Alfonso Lanzieri (1985) è dottore di ricerca in filosofia dal 2017. Attualmente insegna filosofia presso la Facoltà Teologica di Napoli e l’ISSR “Duns Scoto” di Nola-Acerra. Si interessa principalmente di filosofia della conoscenza e filosofia della mente. Ha pubblicato saggi, articoli e monografie, tra cui Pensiero e realtà. Un'introduzione al "realismo critico" di Bernard Lonergan(Mimesis, 2017); Il corpo nell'anima. Henri Bergson e la filosofia della mente (Mimesis, 2022).

Quando il giorno di Ferragosto ho visto il nostro vicepresidente del consiglio nonché ministro dei trasporti, Matteo Salvini, inzuppare nell’acqua una fresella su Instagram, davanti a una tavola imbandita con pomodori, formaggi e salumi, la mia memoria associativa si è messa in moto. Subito mi sono ricordato di una scena simile ma dal contenuto grottesco assai più elevato.
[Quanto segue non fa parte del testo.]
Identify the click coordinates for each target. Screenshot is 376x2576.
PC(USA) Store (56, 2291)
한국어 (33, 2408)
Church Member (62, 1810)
Sempre su Instagram (l’idealista Berkeley avrebbe detto che il mondo materiale è un’illusione prodotta dalle stories) una fidanzata napoletana chiedeva al suo lui di bagnare una fresella nel mare, per tre volte, ché lei aveva già preparato i pomodori e il tonno da metterci sopra. La cosa non è proprio salutare, ma i proprietari dell’account sembravano ignorarlo, così come lo ignoravano quanti, sempre a favore di social, hanno passato l’estate a usare l’acqua di mare per sciacquare mozzarella, pomodori o frutti di mare prima di mangiarli.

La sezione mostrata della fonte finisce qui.